I remember the nuclear accident in the 80’s. It was really scary. I remember them saying something like it was worse than what they reported.

This is one of my future quests, I live in a town on 10,000 people and there are many cases of brain and pituitary tumors, I hear it all the time, I know of at least 3 definite pituitary cushing’s cases in my small town. My future goal when I am feeling better is to put my story in the paper, have people call me if they or someone they know has a funtioning pituitary tumor, also brain tumors and brain cancer has some large numbers too. The state sent me a letter I had to fill out when I first found out about my tumor, it was manditory, if I did not fill it out they where going to have my doctor fill it out so I did. So somewhere someone is keeping track of brain tumors in my town. I want to find out the numbers, if it is as bad as I think it is I am going to calll CDC to find out why. I also want to start a support group. But I need to feel better first because this is going to be a big undertaking.

There are many more postings on this topic.

From Wennersten: There’s something in the water

Scientists now tell us there is something in our waters that we least expected.

That “something” is a class of chemicals called endocrine disruptors, and Dr.
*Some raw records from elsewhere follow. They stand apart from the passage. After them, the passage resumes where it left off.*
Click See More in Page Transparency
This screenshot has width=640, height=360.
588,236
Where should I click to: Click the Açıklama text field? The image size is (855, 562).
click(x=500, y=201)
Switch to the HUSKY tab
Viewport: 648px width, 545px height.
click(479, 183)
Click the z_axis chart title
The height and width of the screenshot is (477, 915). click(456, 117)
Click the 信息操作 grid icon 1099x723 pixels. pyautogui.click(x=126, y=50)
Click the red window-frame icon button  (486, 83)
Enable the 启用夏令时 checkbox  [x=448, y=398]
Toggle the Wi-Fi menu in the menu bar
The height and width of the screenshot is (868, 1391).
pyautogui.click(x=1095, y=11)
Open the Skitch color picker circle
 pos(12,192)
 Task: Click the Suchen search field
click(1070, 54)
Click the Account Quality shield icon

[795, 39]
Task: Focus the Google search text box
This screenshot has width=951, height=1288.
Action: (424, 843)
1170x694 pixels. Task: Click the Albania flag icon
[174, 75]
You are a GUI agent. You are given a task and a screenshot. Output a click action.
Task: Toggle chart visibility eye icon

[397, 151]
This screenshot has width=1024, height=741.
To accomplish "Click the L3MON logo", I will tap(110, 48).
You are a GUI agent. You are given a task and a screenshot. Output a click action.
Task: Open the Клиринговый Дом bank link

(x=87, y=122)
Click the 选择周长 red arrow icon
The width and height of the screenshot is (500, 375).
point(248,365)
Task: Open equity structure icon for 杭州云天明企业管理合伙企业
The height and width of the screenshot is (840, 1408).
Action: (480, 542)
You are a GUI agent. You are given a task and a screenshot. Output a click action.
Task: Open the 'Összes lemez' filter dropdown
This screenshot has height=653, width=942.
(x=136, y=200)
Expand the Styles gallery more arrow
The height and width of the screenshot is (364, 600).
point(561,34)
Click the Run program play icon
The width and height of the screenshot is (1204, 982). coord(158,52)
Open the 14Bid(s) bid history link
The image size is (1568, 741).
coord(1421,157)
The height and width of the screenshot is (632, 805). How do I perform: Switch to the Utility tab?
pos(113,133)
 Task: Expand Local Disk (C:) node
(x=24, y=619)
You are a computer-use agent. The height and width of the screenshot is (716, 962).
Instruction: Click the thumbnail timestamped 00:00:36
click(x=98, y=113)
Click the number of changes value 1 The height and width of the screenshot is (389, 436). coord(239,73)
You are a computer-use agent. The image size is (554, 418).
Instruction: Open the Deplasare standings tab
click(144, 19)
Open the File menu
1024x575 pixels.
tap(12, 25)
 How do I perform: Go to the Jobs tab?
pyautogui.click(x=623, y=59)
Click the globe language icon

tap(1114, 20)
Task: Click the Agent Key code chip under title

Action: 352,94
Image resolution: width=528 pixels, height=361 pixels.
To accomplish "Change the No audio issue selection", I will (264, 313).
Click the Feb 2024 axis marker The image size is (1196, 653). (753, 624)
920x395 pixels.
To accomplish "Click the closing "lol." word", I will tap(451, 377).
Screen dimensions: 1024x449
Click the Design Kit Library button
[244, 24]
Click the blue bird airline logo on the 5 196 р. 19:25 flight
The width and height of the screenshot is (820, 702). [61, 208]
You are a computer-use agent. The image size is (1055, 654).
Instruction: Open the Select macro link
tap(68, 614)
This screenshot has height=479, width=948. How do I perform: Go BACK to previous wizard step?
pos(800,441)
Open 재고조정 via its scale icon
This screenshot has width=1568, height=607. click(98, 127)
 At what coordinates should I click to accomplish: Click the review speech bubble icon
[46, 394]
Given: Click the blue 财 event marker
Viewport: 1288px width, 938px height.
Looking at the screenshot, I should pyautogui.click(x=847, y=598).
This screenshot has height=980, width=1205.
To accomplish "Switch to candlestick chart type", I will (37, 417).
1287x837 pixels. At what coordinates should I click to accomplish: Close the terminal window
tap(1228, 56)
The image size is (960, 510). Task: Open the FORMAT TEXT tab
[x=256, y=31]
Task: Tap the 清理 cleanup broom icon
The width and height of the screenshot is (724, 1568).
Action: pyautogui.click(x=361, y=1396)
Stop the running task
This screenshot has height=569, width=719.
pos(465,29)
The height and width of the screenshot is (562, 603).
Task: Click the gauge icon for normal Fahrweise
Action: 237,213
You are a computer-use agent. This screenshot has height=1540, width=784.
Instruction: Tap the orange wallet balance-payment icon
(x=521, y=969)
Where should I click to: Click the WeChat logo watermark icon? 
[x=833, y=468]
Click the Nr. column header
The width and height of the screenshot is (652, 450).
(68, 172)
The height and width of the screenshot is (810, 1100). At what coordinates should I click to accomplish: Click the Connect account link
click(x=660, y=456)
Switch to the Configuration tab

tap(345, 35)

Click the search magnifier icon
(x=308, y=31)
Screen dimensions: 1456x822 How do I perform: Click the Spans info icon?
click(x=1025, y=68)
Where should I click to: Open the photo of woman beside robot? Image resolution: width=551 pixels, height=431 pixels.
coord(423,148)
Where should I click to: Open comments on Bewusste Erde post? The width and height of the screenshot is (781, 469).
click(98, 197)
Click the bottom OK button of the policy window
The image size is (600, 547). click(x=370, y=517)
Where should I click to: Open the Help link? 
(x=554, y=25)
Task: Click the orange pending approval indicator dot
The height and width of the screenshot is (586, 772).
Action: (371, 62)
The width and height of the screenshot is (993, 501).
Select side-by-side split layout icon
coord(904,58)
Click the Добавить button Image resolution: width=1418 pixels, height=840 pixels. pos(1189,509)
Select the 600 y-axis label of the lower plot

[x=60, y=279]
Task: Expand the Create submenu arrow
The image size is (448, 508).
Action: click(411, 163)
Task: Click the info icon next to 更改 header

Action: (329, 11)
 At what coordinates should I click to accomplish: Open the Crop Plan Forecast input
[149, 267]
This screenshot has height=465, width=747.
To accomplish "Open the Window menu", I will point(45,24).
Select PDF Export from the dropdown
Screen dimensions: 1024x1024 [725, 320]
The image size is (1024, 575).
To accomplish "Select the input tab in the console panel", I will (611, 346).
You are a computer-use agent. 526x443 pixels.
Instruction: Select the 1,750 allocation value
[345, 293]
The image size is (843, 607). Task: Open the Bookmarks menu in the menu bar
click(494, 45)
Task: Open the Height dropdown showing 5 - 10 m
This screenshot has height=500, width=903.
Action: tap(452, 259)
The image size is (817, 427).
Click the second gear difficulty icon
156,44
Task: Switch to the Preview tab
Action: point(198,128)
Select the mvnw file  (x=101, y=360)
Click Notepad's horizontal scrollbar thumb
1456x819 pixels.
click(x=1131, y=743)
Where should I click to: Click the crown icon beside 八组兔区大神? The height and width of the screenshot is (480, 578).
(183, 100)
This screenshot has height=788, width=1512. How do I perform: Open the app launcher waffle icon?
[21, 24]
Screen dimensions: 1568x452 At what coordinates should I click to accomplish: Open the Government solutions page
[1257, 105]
Vicki Blazer, a fisheries biologist at the United States Geological Survey, thinks the chemicals are responsible for the high concentrations of intersex fish found in the Potomac, and other rivers in the mid-Atlantic.

The chemicals also prove a threat to human health, but a bit of explanation, first.

Our body’s endocrine system is a complex network of glands and hormones that regulate growth, development, and the operation of various organs. The endocrine glands (for example the thyroid, adrenal, pancreas, testes, ovaries and pituitary glands) release hormones that act as chemical messengers and regulate many life functions.

Endocrine disrupters are chemicals that interfere with this system, by either acting like a hormone, or blocking a hormone’s function. They can be natural, but many are man-made such as PCBs, dioxin, DDT and other pesticides, pharmaceuticals and plasticizers. They are found in many products, including plastic bottles, metal food cans, detergents, flame retardants, food, toys, cosmetics and pesticides. They enter the environment and are now commonly found in our streams, rivers, bays and oceans, where scientists are observing problems.

Then Great Lakes Area of Concerns shows a map of problem areas

Forty-three AOCs have been identified: 26 located entirely within the United States; 12 located wholly within Canada; and five that are shared by both countries. Two Canadian AOCs have been delisted and one U.S. AOC has been delisted leaving 30 AOCs remaining on the U.S. side of the border.

RAPs are being developed for each of these AOCs to address impairments to any one of 14 beneficial uses (e.g., restrictions on fish and wildlife consumption, dredging activities, or drinking water consumption) associated with these areas.  USEPA has assigned RAP Liaisons for AOCs.  Sediments have been identified as serious problems in many AOCs. AOC Principles and Guidelines have been finalized for formally delisting these areas as beneficial uses are restored.

What do YOU think?  Are you in one of these areas?